Эта мысль одиноко мелькала в голове, когда Полина поняла, что машина остановилась. Они были на месте. Выбравшись, Мирош подал ей руку. Запросто протянул пятерню, как если бы делал это всю свою жизнь, разом отшибая все планы на будущее. А после отшибания планов ее подхватил водоворот событий, происходивших одновременно в эпицентре их нынешнего существования и пролетавших мимо.
— Вы издеваетесь?! — верещала дородная дама немного старше среднего возраста, на чьем бэйдже значилось «Марина Анатольевна Таранич». — Чтобы я еще когда с такими придурками связалась! На сутки пропали. Нету вас! Мне к вам воспитательницу приставить?
— Лучше сразу нянечку, горшки выносить, — чуть хамовато отозвался Иван, вздергивая подбородок, покрытый густой щетиной.
— Буду иметь в виду! — огрызнулась она, но долго сердиться времени у нее не было. — Начало через час. Вы третьи. Чтоб от меня ни на шаг. Вам ясно?
Общее на всех мычание, раздавшееся в ответ, выражало, по всей видимости, согласие. И едва Марина кивнула, собираясь отойти в сторону, взгляд ее упал на Полину.
— Это кто? — полюбопытствовала она.
— Новый клавишник, — раздался готовый ответ.
Взгляд из-под очков стал чуть более пристальным.
— А старого куда дели?
— Закопали.
Брови госпожи Таранич приподнялись. Она что-то тихонько хмыкнула и вынесла вердикт:
— Девушка на клавишах — это удачная идея. Готовьтесь. Мирош, причешись!
И с этими словами исчезла, оставив их в толпе за сценой.
— Все будет нормально, — облизнув губы, выдохнул Иван, адресуя свои слова космосу. Но, кажется, не был в этом так уж сильно уверен.
— Придурки, — следом за ним сказала Полина, также в космос, но с абсолютной уверенностью.

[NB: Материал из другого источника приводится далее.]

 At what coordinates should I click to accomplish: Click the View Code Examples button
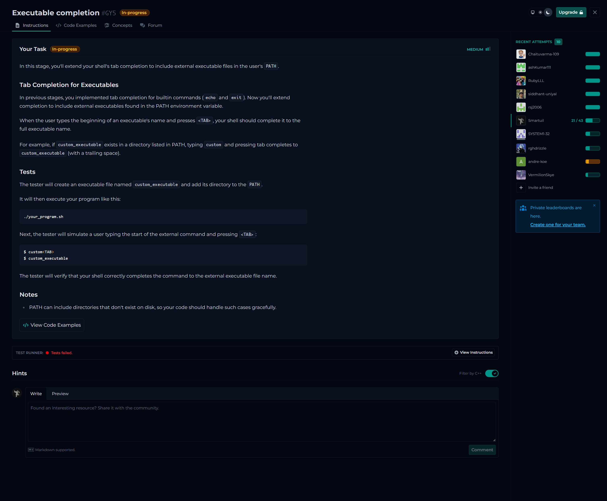52,325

Время ожидания промчалось на удивление быстро, некогда было ни испугаться, ни вообще что-либо изменить. Оставалось лишь решительно выходить на подиум под огромным голубым шатром, слабо волнующимся от ветра, и так же решительно смотреть на зрителей, плотно расположившихся у сцены.

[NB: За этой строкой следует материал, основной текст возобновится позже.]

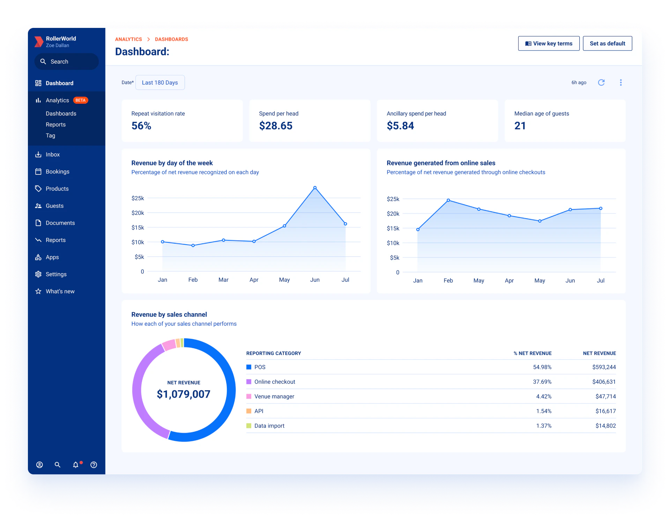The image size is (670, 519).
Task: Click the POS blue color swatch
Action: pyautogui.click(x=249, y=367)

Он ощущал жизнь входящей в него через солнечное сплетение, скользящей по всему его естеству до самого средоточия мыслей и чувств, составляющих его суть. Пронизывающей насквозь и выходящей в мир откуда-то за спиной, где должны расти крылья человеческие. В городе этого не разберешь так ясно, как здесь, на берегу, у моря, у самой его кромки.
Взявшись за руки, они брели по песку, босые и светлые, и если во тьме ночи и был свет — то не от звезд в небе, а от них. Кеды, связанные шнурками на его плече. Ее сандалии в свободной ладони. Следы голых ног позади, мгновенно слизываемые водой. Так и жизнь, вылетевшая из него, была лишь отпечатком ступни, исчезающим под набегающими волнами, теплыми, как парное молоко. В конце концов, в сравнении с вечностью, прошлое — это мгновение выдоха. Дешевые гробы в земле сгнивают в труху за пару лет — гораздо быстрее, чем с ними справился бы даже Левиафан. Через шестьдесят — кладбища можно перекапывать. И ничего не останется, ни единого свидетельства их существования. Лишь безымянные черепушки.